Another gameplay mechanic that is becoming prevalent in open world and sandbox games is "base capture". Many of these games involve some sort of faction conflict, in which parts of the map are controlled by one group or the other, and the player is often tasked with assaulting the bases controlled by enemies in order to "liberate" a region of the map. This sounds (on paper at least) like it would be a great way to make the game's map and geography feel meaningful, and so games and franchises like Assassin's Creed, Far Cry, Just Cause, Mafia, The Saboteur, Mad Max, and so on have all involved the player capturing territory from rival factions as an excuse to try to get the player out into the game world. But these features often fall flat because they end up just being more to-do items on a checklist: you clear the base, and then that's it. The rival factions never fight to recapture them, the captured bases never act as staging points for assaulting neighboring bases (and so they have no strategic value), and so no thought or planning goes into the process of base-capture. There's very little (if any) sense of conflict, and the location or relative positions of the captured bases means next to nothing.
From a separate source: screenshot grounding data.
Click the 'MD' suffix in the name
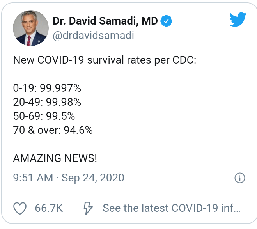Image resolution: width=257 pixels, height=229 pixels. (149, 21)
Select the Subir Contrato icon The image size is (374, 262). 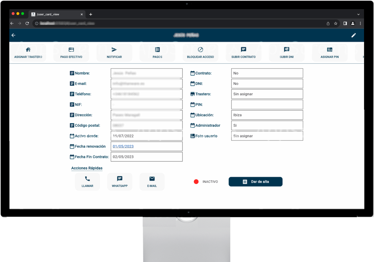click(x=243, y=49)
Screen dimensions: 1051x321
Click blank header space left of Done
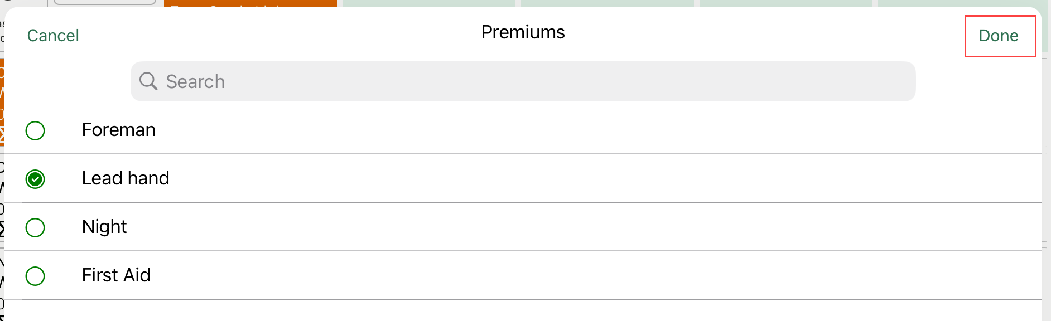click(x=781, y=33)
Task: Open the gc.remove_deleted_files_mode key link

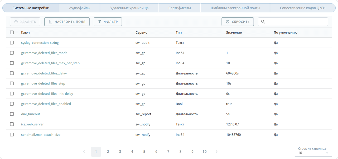Action: click(x=44, y=53)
Many games (including Far Cry and Mad Max) involve "liberation" mechanics,
but the enemy factions never put up any fight or attempt to recapture lost territory.
These games try to justify such activities with mechanics that despawn enemies in a region around a captured base. This is supposed to incentivize players into capturing the bases in order to make travel through the region less hazardous. The difference, however, often feels negligible. Adding the ability to fast-travel between such bases or regions also emphasizes that the point isn't to provide any kind of mastery challenge to the player, but rather to eliminate tedious, mundane backtracking. Well, that backtracking could also have been eliminated by simply shrinking the map and cutting the repetitive content. Then players might actually use that space that your developers spent so much time and money creating (instead of skipping past it with a loading screen).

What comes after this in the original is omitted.